Chwile grozy przeżył bóbr, który wpadł do niezabezpieczonej studni znajdującej się w pobliżu mostu kolejowego. Zwierzę miało szczęście, bo okolicą przechodził znajomy leśniczego z Radlińca. Mężczyzna nie wahał się i od razu zadzwonił z prośbą o interwencję. Do akcji ruszyło trzech leśniczych z Jarocina.

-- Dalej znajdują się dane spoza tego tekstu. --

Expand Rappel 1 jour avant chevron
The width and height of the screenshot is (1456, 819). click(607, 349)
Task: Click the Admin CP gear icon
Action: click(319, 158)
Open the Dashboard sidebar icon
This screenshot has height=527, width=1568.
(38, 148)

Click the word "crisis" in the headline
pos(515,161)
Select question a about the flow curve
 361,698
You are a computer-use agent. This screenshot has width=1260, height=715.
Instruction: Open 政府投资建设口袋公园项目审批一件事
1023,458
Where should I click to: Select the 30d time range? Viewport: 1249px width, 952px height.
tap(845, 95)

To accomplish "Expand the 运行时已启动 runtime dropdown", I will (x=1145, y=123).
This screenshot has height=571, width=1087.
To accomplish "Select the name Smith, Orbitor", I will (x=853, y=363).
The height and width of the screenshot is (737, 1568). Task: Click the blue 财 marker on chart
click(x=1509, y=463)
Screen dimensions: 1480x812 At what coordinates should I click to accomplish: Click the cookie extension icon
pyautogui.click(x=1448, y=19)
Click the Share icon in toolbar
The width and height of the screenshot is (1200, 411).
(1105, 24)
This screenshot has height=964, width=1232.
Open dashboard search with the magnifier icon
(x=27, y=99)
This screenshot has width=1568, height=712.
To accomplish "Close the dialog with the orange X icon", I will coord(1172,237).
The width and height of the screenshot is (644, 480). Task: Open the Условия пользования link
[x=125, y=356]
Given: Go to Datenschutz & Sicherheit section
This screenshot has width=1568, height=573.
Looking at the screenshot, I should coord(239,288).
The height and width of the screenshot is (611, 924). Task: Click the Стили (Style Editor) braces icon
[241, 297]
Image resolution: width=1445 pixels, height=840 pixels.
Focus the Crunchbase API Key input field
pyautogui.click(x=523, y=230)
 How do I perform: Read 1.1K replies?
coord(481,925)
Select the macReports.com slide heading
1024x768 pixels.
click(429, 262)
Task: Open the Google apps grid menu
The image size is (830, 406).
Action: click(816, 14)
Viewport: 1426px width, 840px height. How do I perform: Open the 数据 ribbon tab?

Bóbr cały i zdrowy wrócił do swoich obowiązków
Niedługo po wezwaniu leśniczowie z Nadleśnictwa Jarocin pojawili się przy nieszczęsnej studni. Uwięzione zwierzę nadal próbowało się wydostać, jednak bez pomocy nie miało szans. Jeden z leśniczych zszedł do studni ze specjalną siatką do łapania zwierząt, zawieszoną na długim uchwycie. Dzięki temu leśniczy mógł podejść do bobra na bezpieczną odległość i złapać zwierzę w siatkę. Bóbr nie był zachwycony tym transportem, ale nie narzekał. Gdy ratownik odchylił siatkę, zwierzę spokojnie pomaszerowało do pobliskiego zbiornika wodnego i wróciło do swoich obowiązków. Akcja zakończyła się sukcesem. Leśniczowie przypomnieli, że bobry znajdują się pod częściową ochroną, dlatego nie wolno ich zabijać ani niszczyć żeremi.